◆ **AIM OF THE EXERCISE**
A verbatim transcription of the listing below is required, without its pictures.

◆ **DATA FOR THIS EXERCISE**
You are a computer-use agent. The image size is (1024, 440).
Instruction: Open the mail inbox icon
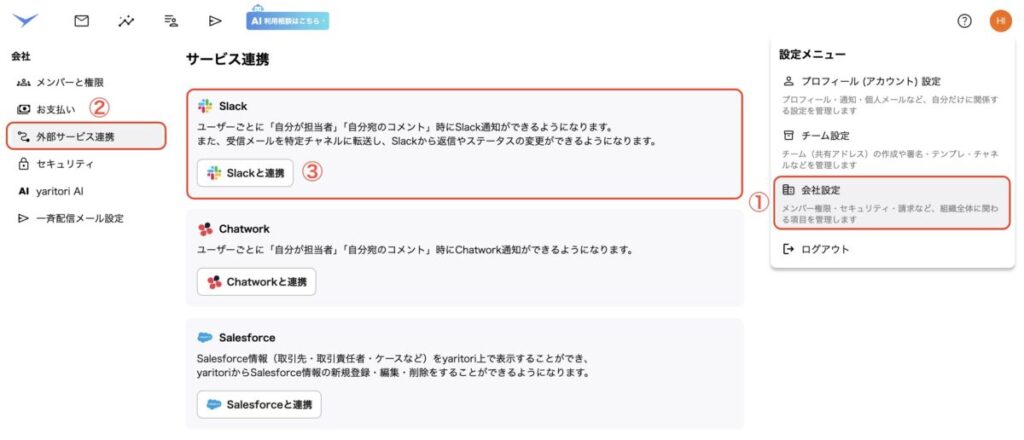[x=82, y=20]
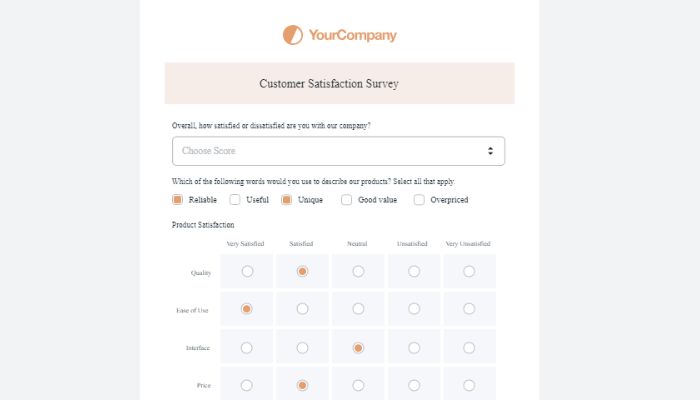Select Neutral for Quality

(x=358, y=271)

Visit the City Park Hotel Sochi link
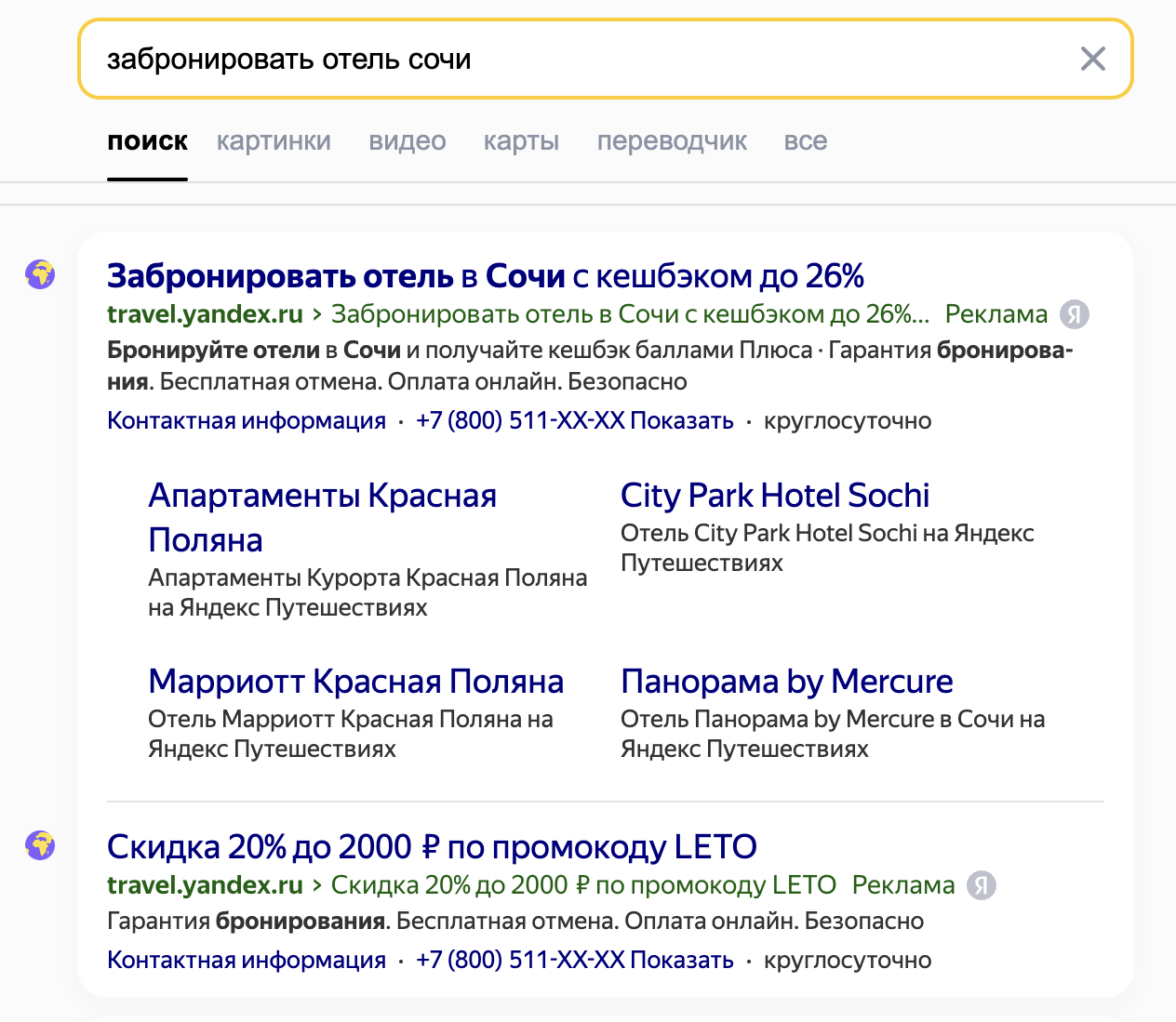(775, 495)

◆ **RESPONSE**
You are a computer-use agent. The image size is (1024, 440).
Instruction: Open the mail inbox icon
[x=82, y=20]
Select Neutral for Quality

(x=358, y=271)

Visit the City Park Hotel Sochi link
(775, 495)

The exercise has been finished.